# [SOLVED] pppoe stopped working

## Koala Kid

Hello all,

My pppoe stopped working. I don't know exactly when or what did happen, my guess is it's something with the last coreutils upgrade.

```
mindphaser koala # pppoe-start 

/usr/sbin/pppoe-start: line 44: /bin/id: No such file or directory

pppoe-start: You must be root to run this script

```

As you see, I'm already logged as root...

Any help will be appreciated   :Cool: 

----------

## deface

deface@octane ~ $ qfile /bin/id 

sys-apps/coreutils (/bin/id)

Correct, now run a revdep-rebuild

----------

## Koala Kid

Nope, it didn't help. Actually there was no packages to emerge at all.

----------

## deface

pppoe-start: You must be root to run this script <-- says your not root

----------

## Koala Kid

But I am, actually.

----------

## jamapii

I guess a quick and dirty workaround would be

ln -s /usr/bin/id /bin/id

Some links or duplicates were removed from /bin in the latest coreutils, which might ... expose some breakage

----------

## Koala Kid

 *jamapii wrote:*   

> I guess a quick and dirty workaround would be
> 
> ln -s /usr/bin/id /bin/id
> 
> Some links or duplicates were removed from /bin in the latest coreutils, which might ... expose some breakage

 

I dunno about "dirty", but it was quick indeed... and it worked!!!

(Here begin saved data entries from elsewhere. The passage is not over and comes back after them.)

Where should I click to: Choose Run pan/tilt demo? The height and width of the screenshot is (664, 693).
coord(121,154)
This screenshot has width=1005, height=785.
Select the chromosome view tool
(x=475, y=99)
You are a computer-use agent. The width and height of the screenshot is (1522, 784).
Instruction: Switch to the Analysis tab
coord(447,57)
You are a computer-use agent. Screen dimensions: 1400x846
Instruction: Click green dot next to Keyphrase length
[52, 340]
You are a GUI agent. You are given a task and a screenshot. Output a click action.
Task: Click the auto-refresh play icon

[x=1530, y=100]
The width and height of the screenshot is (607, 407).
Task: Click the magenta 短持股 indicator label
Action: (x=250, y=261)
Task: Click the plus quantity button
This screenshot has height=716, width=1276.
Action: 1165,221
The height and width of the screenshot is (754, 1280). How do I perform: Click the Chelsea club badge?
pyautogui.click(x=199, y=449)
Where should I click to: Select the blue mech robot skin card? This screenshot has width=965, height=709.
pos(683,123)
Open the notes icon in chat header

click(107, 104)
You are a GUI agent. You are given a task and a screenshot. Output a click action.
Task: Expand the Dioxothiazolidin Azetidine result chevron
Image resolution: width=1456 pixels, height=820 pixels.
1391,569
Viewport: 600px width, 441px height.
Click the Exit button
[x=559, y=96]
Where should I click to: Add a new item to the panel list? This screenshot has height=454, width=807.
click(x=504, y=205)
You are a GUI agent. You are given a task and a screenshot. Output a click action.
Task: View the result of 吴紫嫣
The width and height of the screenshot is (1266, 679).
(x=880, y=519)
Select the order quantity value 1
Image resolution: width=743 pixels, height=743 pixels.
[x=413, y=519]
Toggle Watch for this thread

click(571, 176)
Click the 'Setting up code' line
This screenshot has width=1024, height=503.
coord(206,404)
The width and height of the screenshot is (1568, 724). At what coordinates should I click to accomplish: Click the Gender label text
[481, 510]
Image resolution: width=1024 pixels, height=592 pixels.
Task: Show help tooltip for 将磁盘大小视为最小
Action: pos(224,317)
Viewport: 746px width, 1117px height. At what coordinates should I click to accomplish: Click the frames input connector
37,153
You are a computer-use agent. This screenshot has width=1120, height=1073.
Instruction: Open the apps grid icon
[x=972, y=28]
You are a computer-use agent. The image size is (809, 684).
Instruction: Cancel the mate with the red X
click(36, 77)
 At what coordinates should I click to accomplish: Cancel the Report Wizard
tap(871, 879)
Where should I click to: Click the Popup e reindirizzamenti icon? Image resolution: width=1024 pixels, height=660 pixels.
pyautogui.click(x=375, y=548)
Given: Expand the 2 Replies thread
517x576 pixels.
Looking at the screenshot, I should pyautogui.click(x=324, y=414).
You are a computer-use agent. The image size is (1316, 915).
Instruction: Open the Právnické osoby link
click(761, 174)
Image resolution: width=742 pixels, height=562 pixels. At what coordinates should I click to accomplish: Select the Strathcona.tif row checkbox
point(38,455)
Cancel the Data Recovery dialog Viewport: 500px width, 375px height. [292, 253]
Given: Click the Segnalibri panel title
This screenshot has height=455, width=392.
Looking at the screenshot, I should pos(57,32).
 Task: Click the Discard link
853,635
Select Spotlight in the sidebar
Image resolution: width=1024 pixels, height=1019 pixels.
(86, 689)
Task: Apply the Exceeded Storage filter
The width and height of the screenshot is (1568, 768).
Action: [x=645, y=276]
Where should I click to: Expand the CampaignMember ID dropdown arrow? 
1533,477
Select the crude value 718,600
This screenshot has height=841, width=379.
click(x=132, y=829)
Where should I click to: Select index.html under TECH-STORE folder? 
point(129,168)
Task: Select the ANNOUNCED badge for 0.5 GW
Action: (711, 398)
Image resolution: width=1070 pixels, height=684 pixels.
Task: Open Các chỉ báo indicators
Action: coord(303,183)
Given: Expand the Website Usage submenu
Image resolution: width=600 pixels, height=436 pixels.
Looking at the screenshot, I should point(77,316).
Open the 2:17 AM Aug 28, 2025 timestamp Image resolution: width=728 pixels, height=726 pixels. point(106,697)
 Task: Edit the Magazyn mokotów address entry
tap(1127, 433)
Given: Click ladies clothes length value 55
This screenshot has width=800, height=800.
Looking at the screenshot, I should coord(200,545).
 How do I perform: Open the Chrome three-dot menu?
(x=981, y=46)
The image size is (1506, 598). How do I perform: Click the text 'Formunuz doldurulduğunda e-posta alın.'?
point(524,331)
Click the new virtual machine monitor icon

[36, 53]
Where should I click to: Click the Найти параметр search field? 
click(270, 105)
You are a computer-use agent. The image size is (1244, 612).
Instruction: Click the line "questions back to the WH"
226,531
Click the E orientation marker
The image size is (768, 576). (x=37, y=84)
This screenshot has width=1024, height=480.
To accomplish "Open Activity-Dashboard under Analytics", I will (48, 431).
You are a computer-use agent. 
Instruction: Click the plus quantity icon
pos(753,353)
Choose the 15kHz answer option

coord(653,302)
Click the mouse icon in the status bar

Thank you very much.   :Razz: 

----------

## tparker

Thanks for the help - I had this exact same problem and this thread saved me (i'm troubleshooting a dead machine a few hundred miles away through the phone with someone at the other end who knows nothing!).

As much as I love Gentoo, this is yet another example of how (sloppiness?) or sudden changes are not thought through or carried through properly - and yet again I am wondering whether I should switch away from Gentoo for production systems and servers. This isn't the first time I have pulled my hair out over stupid half-baked changes... and unfortunately I feel it won't be the last.

In any case, thanks to jamapii I at least have this resolved now.

- Terence

----------